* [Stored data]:
=====
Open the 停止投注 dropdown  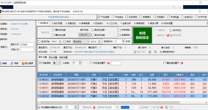click(81, 42)
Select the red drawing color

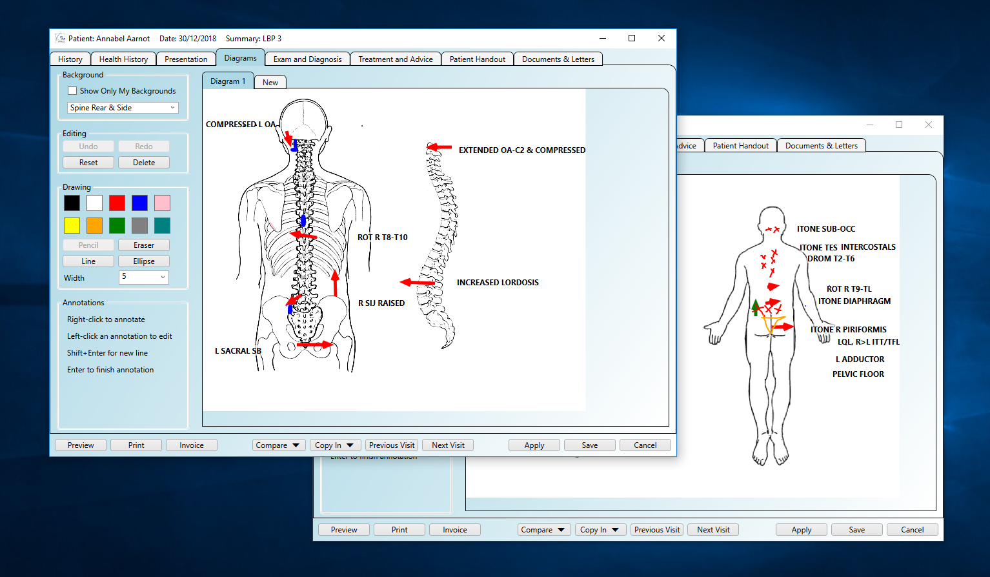(x=117, y=203)
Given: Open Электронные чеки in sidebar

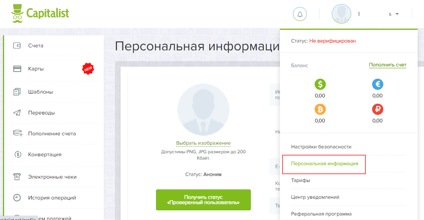Looking at the screenshot, I should tap(52, 177).
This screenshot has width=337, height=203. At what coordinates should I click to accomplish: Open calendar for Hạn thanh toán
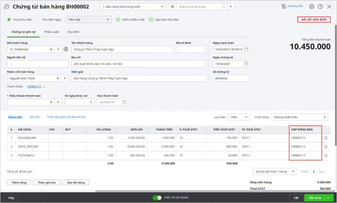point(124,102)
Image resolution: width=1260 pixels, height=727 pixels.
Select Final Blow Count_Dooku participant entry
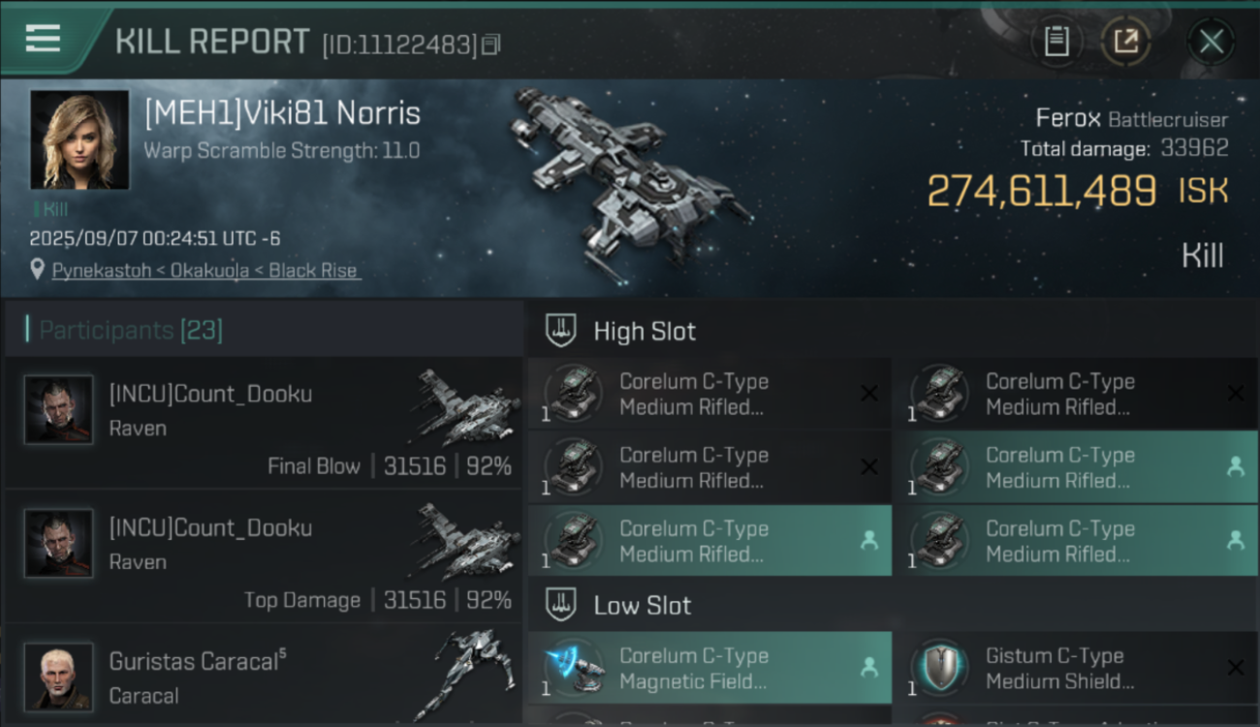tap(264, 422)
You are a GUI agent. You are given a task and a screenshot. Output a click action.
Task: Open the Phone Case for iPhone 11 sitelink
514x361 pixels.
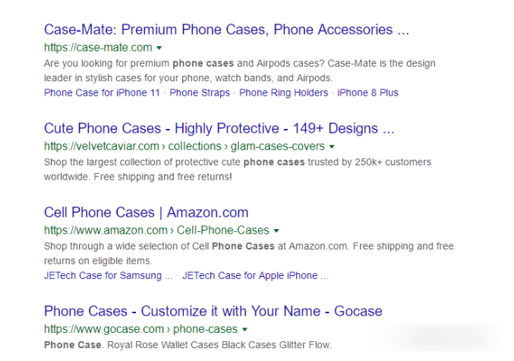tap(102, 93)
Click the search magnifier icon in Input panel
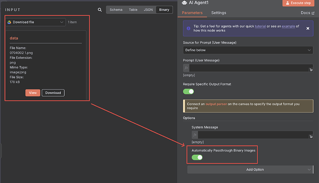Screen dimensions: 319x183 (x=100, y=10)
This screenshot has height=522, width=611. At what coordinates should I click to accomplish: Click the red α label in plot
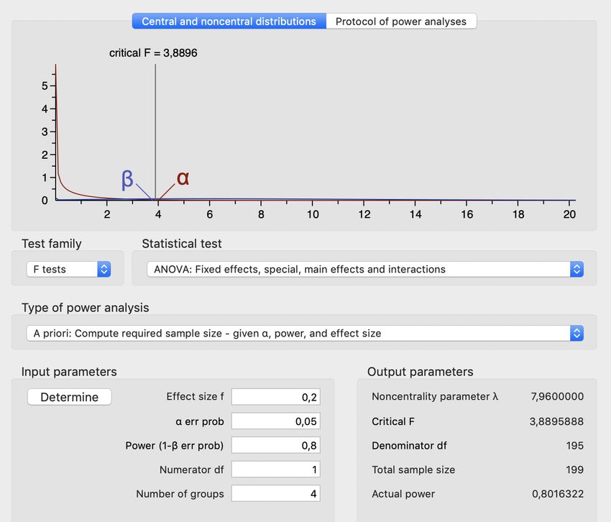point(183,178)
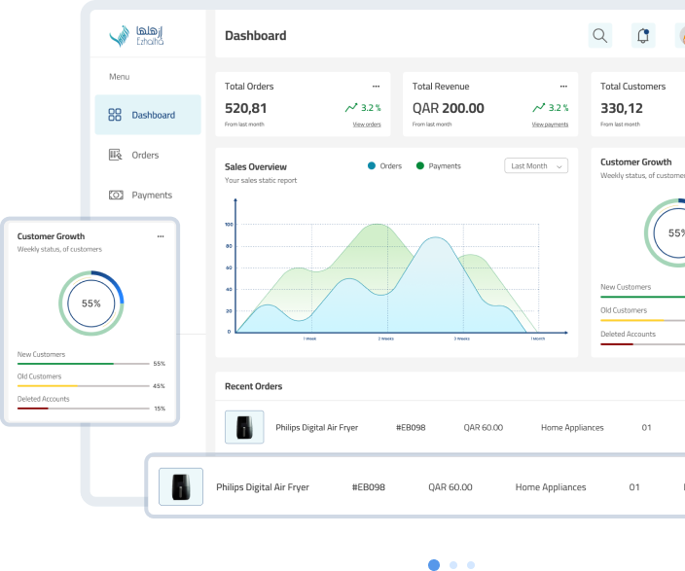
Task: Open notifications bell icon
Action: click(x=642, y=36)
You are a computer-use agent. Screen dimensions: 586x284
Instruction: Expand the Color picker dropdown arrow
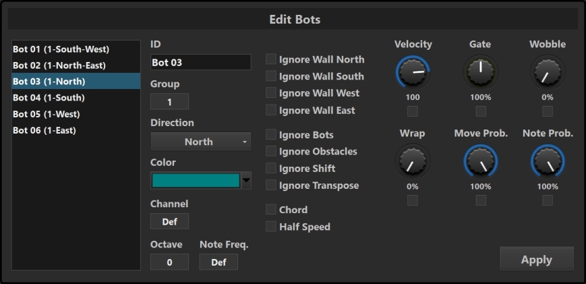pyautogui.click(x=246, y=181)
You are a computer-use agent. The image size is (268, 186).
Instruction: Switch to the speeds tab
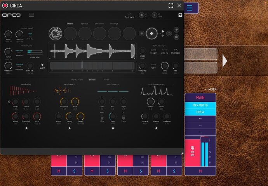pos(85,24)
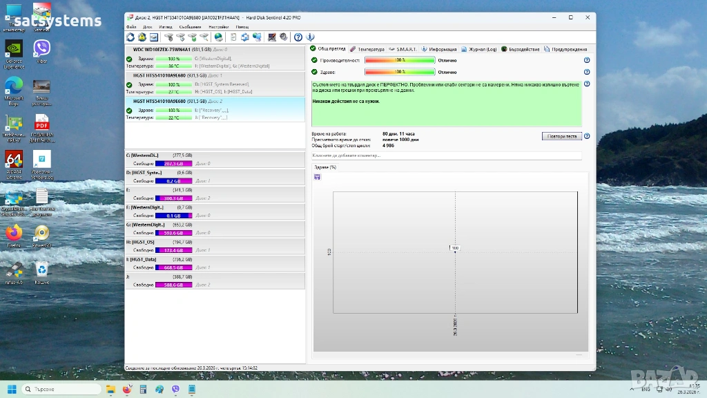Open the blue Help question-mark toolbar icon
The width and height of the screenshot is (707, 398).
298,37
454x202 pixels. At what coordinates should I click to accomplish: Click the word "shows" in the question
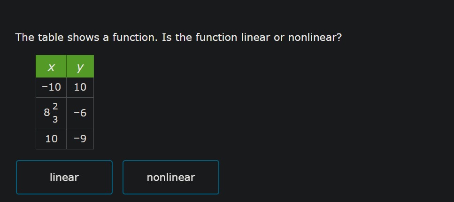[x=84, y=38]
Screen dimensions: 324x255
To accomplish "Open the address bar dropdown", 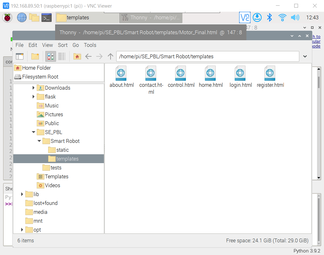I will pyautogui.click(x=305, y=56).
=====
* [WHAT IS EXPECTED]:
Return, in full, every line of these entries that holds "agent".

* [RESULT OF THE EXERCISE]:
You are a GUI agent. You are given a task and a screenshot. Output a click action.
You are a computer-use agent. Screen dimensions: 586x284
You are a computer-use agent. The image size is (268, 186).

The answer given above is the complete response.